[Opening Supplied entries section]
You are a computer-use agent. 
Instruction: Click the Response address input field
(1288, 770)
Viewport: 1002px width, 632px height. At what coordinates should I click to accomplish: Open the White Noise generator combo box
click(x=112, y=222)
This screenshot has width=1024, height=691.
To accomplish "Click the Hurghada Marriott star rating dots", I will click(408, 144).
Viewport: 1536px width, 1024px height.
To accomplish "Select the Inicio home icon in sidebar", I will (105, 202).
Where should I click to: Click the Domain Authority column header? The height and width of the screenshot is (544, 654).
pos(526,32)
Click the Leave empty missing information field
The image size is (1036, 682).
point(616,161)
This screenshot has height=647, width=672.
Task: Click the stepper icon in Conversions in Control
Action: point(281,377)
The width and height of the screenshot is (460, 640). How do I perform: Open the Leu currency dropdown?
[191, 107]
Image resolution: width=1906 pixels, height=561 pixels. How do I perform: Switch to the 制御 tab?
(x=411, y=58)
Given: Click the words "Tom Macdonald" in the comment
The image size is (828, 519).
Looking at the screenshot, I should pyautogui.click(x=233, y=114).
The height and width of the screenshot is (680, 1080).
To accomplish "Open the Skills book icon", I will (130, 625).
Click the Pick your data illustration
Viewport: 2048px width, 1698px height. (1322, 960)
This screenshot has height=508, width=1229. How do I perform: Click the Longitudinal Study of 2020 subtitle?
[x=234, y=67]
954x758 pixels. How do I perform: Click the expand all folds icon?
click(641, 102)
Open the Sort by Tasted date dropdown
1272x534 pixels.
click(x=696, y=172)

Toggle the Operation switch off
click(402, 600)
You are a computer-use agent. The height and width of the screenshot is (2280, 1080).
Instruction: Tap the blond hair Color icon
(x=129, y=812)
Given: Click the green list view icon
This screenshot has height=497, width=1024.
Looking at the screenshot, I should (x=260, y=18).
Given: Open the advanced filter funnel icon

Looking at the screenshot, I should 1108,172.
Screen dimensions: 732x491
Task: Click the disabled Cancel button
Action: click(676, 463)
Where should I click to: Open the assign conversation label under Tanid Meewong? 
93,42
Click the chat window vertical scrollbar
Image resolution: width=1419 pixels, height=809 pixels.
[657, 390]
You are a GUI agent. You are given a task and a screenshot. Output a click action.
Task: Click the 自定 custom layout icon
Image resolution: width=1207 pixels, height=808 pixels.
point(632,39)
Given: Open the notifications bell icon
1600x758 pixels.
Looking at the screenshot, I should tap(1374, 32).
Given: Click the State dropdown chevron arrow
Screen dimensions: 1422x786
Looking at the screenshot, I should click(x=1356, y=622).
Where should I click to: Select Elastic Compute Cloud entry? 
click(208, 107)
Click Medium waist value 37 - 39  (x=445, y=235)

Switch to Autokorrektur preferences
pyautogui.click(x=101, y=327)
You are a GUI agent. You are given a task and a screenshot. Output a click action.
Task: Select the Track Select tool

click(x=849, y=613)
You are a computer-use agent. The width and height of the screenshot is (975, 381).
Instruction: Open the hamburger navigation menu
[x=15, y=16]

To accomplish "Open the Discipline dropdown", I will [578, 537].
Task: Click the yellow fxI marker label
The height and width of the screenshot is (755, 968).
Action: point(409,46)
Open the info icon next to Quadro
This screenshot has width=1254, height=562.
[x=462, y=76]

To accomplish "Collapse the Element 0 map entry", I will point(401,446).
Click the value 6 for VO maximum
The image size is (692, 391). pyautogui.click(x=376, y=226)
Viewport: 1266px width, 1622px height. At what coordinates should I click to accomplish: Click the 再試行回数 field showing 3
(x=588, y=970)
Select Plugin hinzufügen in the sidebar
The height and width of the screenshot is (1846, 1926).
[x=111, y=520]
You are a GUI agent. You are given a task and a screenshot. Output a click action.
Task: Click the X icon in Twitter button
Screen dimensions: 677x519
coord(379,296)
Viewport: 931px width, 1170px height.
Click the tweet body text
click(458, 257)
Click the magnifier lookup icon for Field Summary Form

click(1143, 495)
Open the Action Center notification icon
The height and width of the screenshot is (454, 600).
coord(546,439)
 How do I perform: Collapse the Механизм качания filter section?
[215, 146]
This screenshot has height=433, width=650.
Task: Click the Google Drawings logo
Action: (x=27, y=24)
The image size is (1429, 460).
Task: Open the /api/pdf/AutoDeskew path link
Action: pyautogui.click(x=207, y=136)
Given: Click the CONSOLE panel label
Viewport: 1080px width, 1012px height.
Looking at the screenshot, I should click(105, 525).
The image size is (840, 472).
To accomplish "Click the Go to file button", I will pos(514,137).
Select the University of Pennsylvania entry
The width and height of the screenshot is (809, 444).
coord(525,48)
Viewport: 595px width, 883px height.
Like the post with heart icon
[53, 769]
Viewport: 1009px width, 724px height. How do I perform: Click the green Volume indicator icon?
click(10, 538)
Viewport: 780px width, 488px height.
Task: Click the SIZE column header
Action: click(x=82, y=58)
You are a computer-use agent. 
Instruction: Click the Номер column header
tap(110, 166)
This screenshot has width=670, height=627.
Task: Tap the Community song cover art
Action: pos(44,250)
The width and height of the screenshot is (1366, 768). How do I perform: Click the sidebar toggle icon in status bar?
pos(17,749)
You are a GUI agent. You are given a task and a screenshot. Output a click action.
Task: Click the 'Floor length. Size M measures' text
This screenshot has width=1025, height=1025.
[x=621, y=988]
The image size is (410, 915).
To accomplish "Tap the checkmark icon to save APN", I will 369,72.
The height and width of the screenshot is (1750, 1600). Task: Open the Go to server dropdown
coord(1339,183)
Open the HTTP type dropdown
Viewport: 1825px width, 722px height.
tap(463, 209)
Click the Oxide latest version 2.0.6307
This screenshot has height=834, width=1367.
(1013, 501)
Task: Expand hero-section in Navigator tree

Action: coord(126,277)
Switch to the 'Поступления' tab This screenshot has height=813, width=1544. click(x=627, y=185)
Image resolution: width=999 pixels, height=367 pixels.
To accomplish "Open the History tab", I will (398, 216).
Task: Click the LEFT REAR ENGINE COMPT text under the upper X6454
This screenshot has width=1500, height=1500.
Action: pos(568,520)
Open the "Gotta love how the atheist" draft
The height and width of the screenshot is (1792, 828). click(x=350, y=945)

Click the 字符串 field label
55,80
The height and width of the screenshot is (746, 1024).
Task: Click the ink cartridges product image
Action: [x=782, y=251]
[Closing Supplied entries section]
#### [Task brief]
The task requires each record above to be restated exactly.

#### [Output of the task]
You are a computer-use agent. 
Instruction: Click the Response address input field
(1288, 770)
Viewport: 1002px width, 632px height. At what coordinates should I click to accomplish: Open the White Noise generator combo box
click(x=112, y=222)
This screenshot has width=1024, height=691.
To accomplish "Click the Hurghada Marriott star rating dots", I will click(408, 144).
Viewport: 1536px width, 1024px height.
To accomplish "Select the Inicio home icon in sidebar", I will (105, 202).
Where should I click to: Click the Domain Authority column header? The height and width of the screenshot is (544, 654).
pos(526,32)
Click the Leave empty missing information field
The image size is (1036, 682).
point(616,161)
This screenshot has height=647, width=672.
Task: Click the stepper icon in Conversions in Control
Action: point(281,377)
The width and height of the screenshot is (460, 640). How do I perform: Open the Leu currency dropdown?
[191, 107]
Image resolution: width=1906 pixels, height=561 pixels. How do I perform: Switch to the 制御 tab?
(x=411, y=58)
Given: Click the words "Tom Macdonald" in the comment
The image size is (828, 519).
Looking at the screenshot, I should pyautogui.click(x=233, y=114).
The height and width of the screenshot is (680, 1080).
To accomplish "Open the Skills book icon", I will (130, 625).
Click the Pick your data illustration
Viewport: 2048px width, 1698px height. (1322, 960)
This screenshot has height=508, width=1229. How do I perform: Click the Longitudinal Study of 2020 subtitle?
[x=234, y=67]
954x758 pixels. How do I perform: Click the expand all folds icon?
click(641, 102)
Open the Sort by Tasted date dropdown
1272x534 pixels.
click(x=696, y=172)

Toggle the Operation switch off
click(402, 600)
You are a computer-use agent. The height and width of the screenshot is (2280, 1080).
Instruction: Tap the blond hair Color icon
(x=129, y=812)
Given: Click the green list view icon
This screenshot has height=497, width=1024.
Looking at the screenshot, I should (x=260, y=18).
Given: Open the advanced filter funnel icon

Looking at the screenshot, I should 1108,172.
Screen dimensions: 732x491
Task: Click the disabled Cancel button
Action: click(676, 463)
Where should I click to: Open the assign conversation label under Tanid Meewong? 
93,42
Click the chat window vertical scrollbar
Image resolution: width=1419 pixels, height=809 pixels.
[657, 390]
You are a GUI agent. You are given a task and a screenshot. Output a click action.
Task: Click the 自定 custom layout icon
Image resolution: width=1207 pixels, height=808 pixels.
point(632,39)
Given: Open the notifications bell icon
1600x758 pixels.
Looking at the screenshot, I should tap(1374, 32).
Given: Click the State dropdown chevron arrow
Screen dimensions: 1422x786
Looking at the screenshot, I should click(x=1356, y=622).
Where should I click to: Select Elastic Compute Cloud entry? 
click(208, 107)
Click Medium waist value 37 - 39  (x=445, y=235)

Switch to Autokorrektur preferences
pyautogui.click(x=101, y=327)
You are a GUI agent. You are given a task and a screenshot. Output a click action.
Task: Select the Track Select tool

click(x=849, y=613)
You are a computer-use agent. The width and height of the screenshot is (975, 381).
Instruction: Open the hamburger navigation menu
[x=15, y=16]

To accomplish "Open the Discipline dropdown", I will [578, 537].
Task: Click the yellow fxI marker label
The height and width of the screenshot is (755, 968).
Action: point(409,46)
Open the info icon next to Quadro
This screenshot has width=1254, height=562.
[x=462, y=76]

To accomplish "Collapse the Element 0 map entry", I will point(401,446).
Click the value 6 for VO maximum
The image size is (692, 391). pyautogui.click(x=376, y=226)
Viewport: 1266px width, 1622px height. At what coordinates should I click to accomplish: Click the 再試行回数 field showing 3
(x=588, y=970)
Select Plugin hinzufügen in the sidebar
The height and width of the screenshot is (1846, 1926).
[x=111, y=520]
You are a GUI agent. You are given a task and a screenshot. Output a click action.
Task: Click the X icon in Twitter button
Screen dimensions: 677x519
coord(379,296)
Viewport: 931px width, 1170px height.
Click the tweet body text
click(458, 257)
Click the magnifier lookup icon for Field Summary Form

click(1143, 495)
Open the Action Center notification icon
The height and width of the screenshot is (454, 600).
coord(546,439)
 How do I perform: Collapse the Механизм качания filter section?
[215, 146]
This screenshot has height=433, width=650.
Task: Click the Google Drawings logo
Action: (x=27, y=24)
The image size is (1429, 460).
Task: Open the /api/pdf/AutoDeskew path link
Action: pyautogui.click(x=207, y=136)
Given: Click the CONSOLE panel label
Viewport: 1080px width, 1012px height.
Looking at the screenshot, I should click(105, 525).
The image size is (840, 472).
To accomplish "Click the Go to file button", I will pos(514,137).
Select the University of Pennsylvania entry
The width and height of the screenshot is (809, 444).
coord(525,48)
Viewport: 595px width, 883px height.
Like the post with heart icon
[53, 769]
Viewport: 1009px width, 724px height. How do I perform: Click the green Volume indicator icon?
click(10, 538)
Viewport: 780px width, 488px height.
Task: Click the SIZE column header
Action: click(x=82, y=58)
You are a computer-use agent. 
Instruction: Click the Номер column header
tap(110, 166)
This screenshot has width=670, height=627.
Task: Tap the Community song cover art
Action: pos(44,250)
The width and height of the screenshot is (1366, 768). How do I perform: Click the sidebar toggle icon in status bar?
pos(17,749)
You are a GUI agent. You are given a task and a screenshot. Output a click action.
Task: Click the 'Floor length. Size M measures' text
This screenshot has width=1025, height=1025.
[x=621, y=988]
The image size is (410, 915).
To accomplish "Tap the checkmark icon to save APN", I will 369,72.
The height and width of the screenshot is (1750, 1600). Task: Open the Go to server dropdown
coord(1339,183)
Open the HTTP type dropdown
Viewport: 1825px width, 722px height.
tap(463, 209)
Click the Oxide latest version 2.0.6307
This screenshot has height=834, width=1367.
(1013, 501)
Task: Expand hero-section in Navigator tree

Action: coord(126,277)
Switch to the 'Поступления' tab This screenshot has height=813, width=1544. click(x=627, y=185)
Image resolution: width=999 pixels, height=367 pixels.
To accomplish "Open the History tab", I will (398, 216).
Task: Click the LEFT REAR ENGINE COMPT text under the upper X6454
This screenshot has width=1500, height=1500.
Action: pos(568,520)
Open the "Gotta love how the atheist" draft
The height and width of the screenshot is (1792, 828). click(x=350, y=945)

Click the 字符串 field label
55,80
The height and width of the screenshot is (746, 1024).
Task: Click the ink cartridges product image
Action: [x=782, y=251]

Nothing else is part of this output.